Ben had the sponge and vinegar, and he had a sword which he'd bought from a second-hand shop years before for no good reason. He was glad to finally have a use for it. He hadn't studied the bible story again, having been too busy looking into the practicalities of the crucifixion, but he recalled something about vinegar and then a sword through the ribs. He wasn't sure at what stage these should be used, but in any case they were interrupted. It was Jenny, evidently working on a Bank Holiday, running and screaming and waving her hands.
"No. No. What is it? What is it?"
She was making no sense. Ben wished her name was Mary. He remembered that there was Mary Magdalene, the woman at the foot of a cross. A prostitute maybe, or a lover. That could have been Jenny. He was nodding to himself again.
"It's your boyfriend," said Larry.
This seemed to snap her out of her hysteria. She ran back to the office.
"How long till he runs out of breath?" said Larry.
"Not sure. Another half-hour at least, I think. But it's not clear in anything I've read. Maybe longer, maybe less."
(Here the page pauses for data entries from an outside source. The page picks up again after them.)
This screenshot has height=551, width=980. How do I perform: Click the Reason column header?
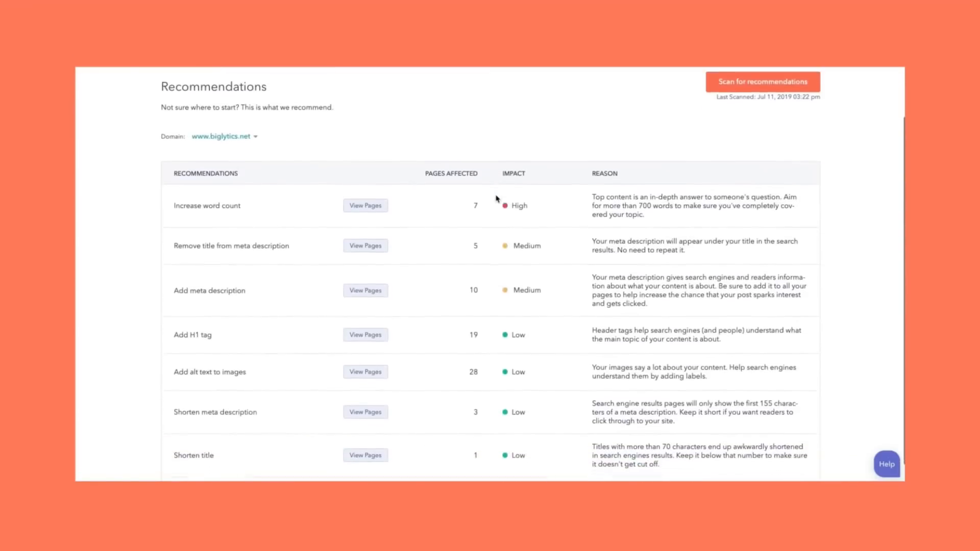pyautogui.click(x=604, y=173)
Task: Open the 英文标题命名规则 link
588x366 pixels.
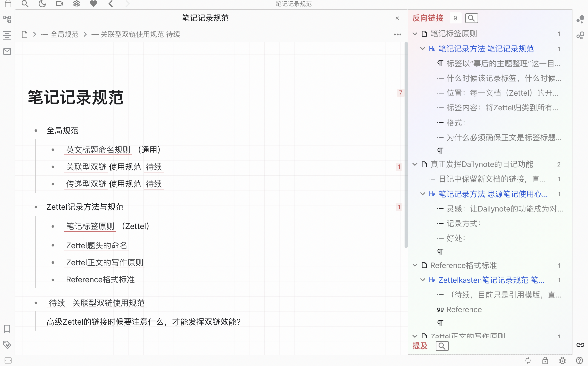Action: [x=98, y=150]
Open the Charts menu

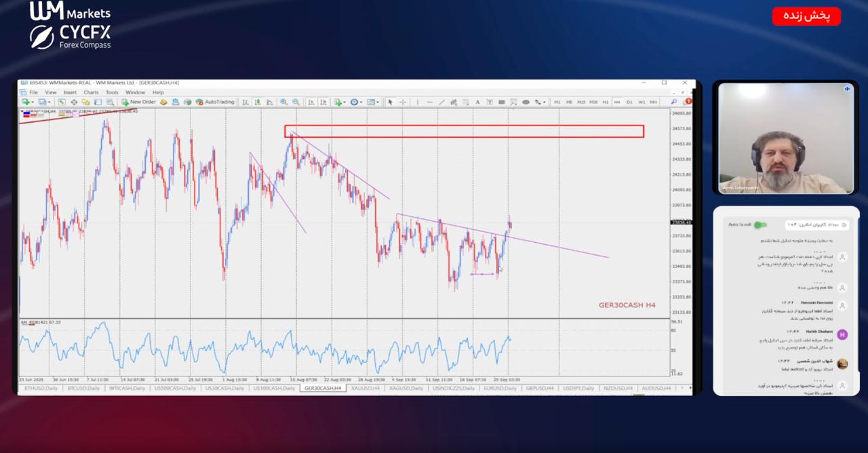point(91,92)
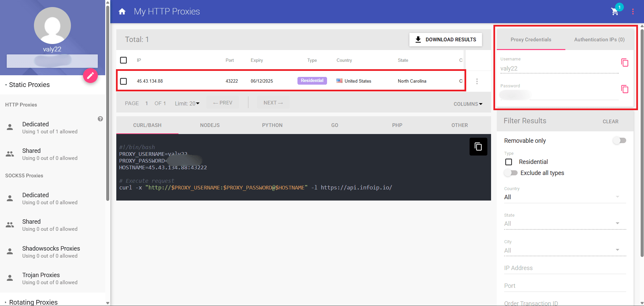Open the Authentication IPs tab

[x=599, y=39]
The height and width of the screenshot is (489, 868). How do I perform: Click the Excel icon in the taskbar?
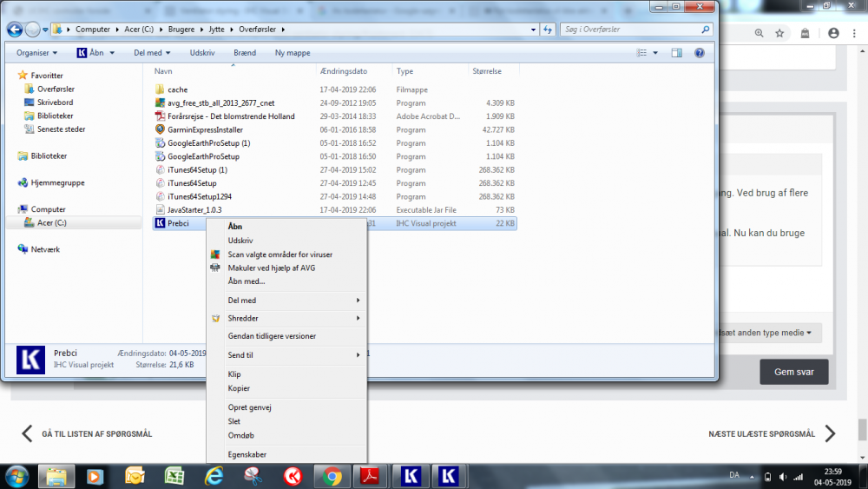[174, 476]
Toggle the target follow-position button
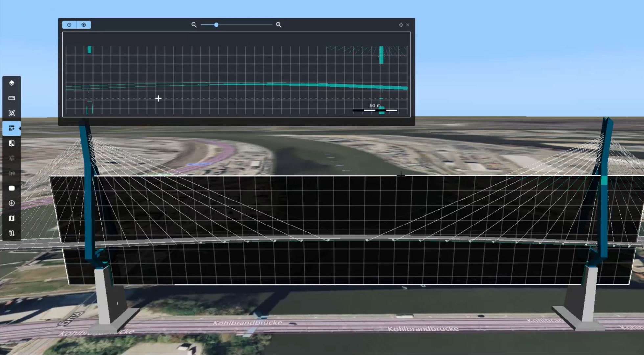The width and height of the screenshot is (644, 355). (x=84, y=25)
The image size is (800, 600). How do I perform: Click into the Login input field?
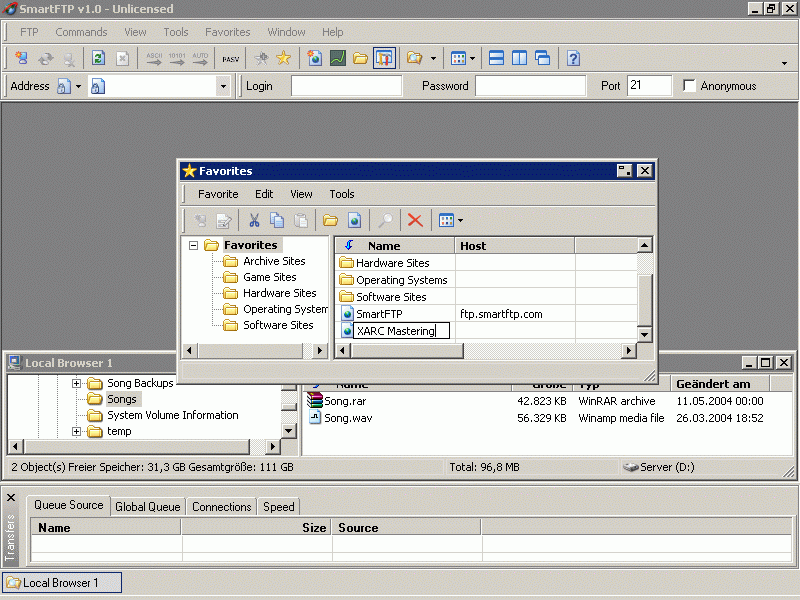coord(346,86)
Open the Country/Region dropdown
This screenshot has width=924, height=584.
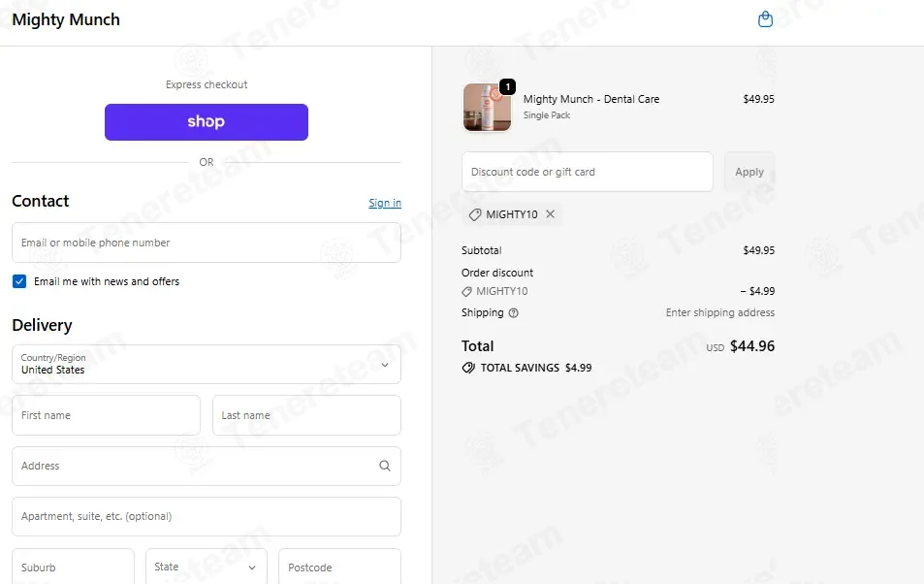coord(207,365)

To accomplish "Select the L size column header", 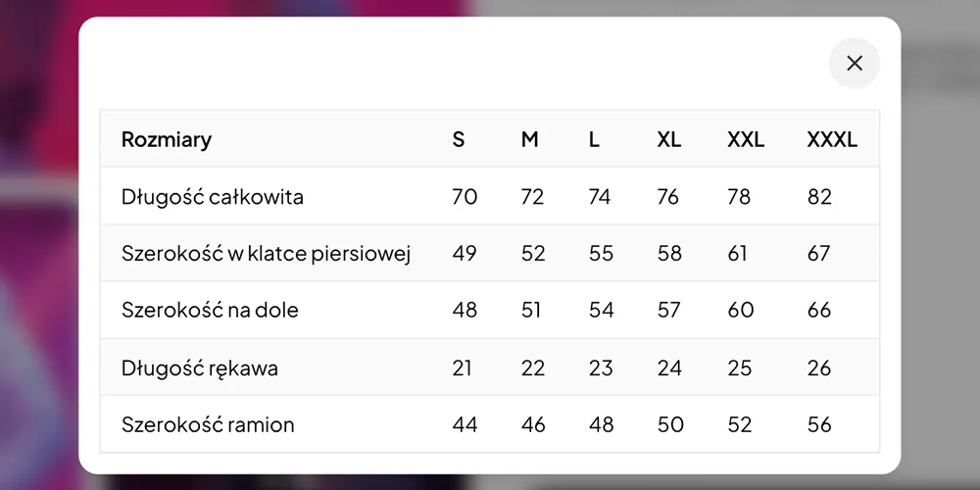I will (594, 139).
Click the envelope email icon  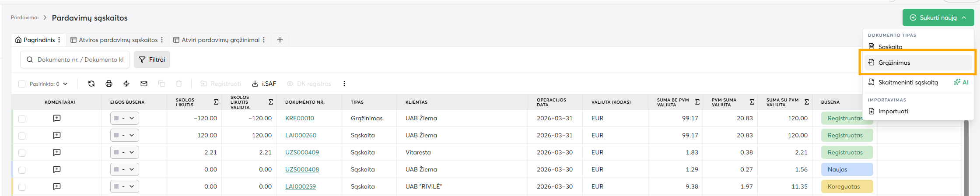[144, 84]
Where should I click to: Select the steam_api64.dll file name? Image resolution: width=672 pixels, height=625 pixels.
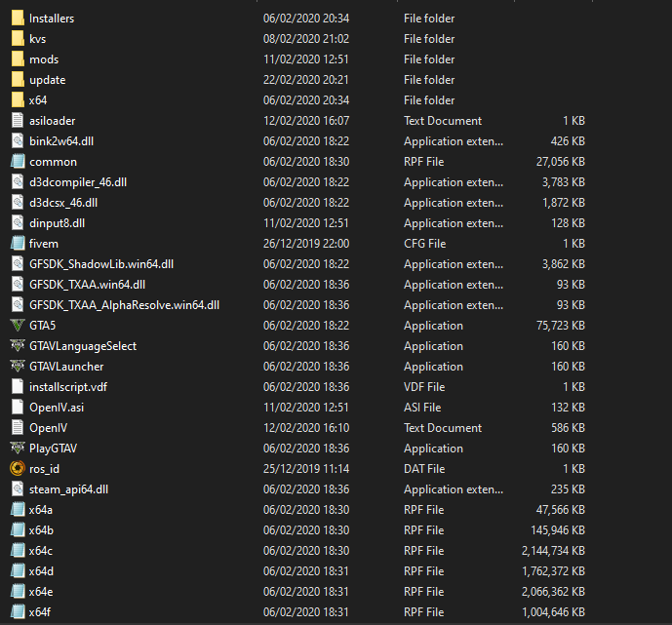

"Should have got another cob."
Ben looked up at Roger. The small man wasn't crying anymore, but his face was in agony. This really was agony, more pure than anything Ben had seen before. This was the only way to really understand. With the sun strong behind his stretched, heaving body, Roger appeared to have achieved some kind of dignity.
Then suddenly he screamed, "It's all a fucking lie!"
Ben marvelled at the words. So unexpected and so right, as if Roger had arrived at an undeniable truth at the peak of his agony. Ben felt a sudden companionship for the man and smiled up at him. He could hear Larry whistling a tune. He could hear running and voices, and after a few minutes, a police siren. He could feel the world closing in, but maybe Roger, at least, would be saved. With his brutalized body and eyes so deep in pain, Roger would be saved after all.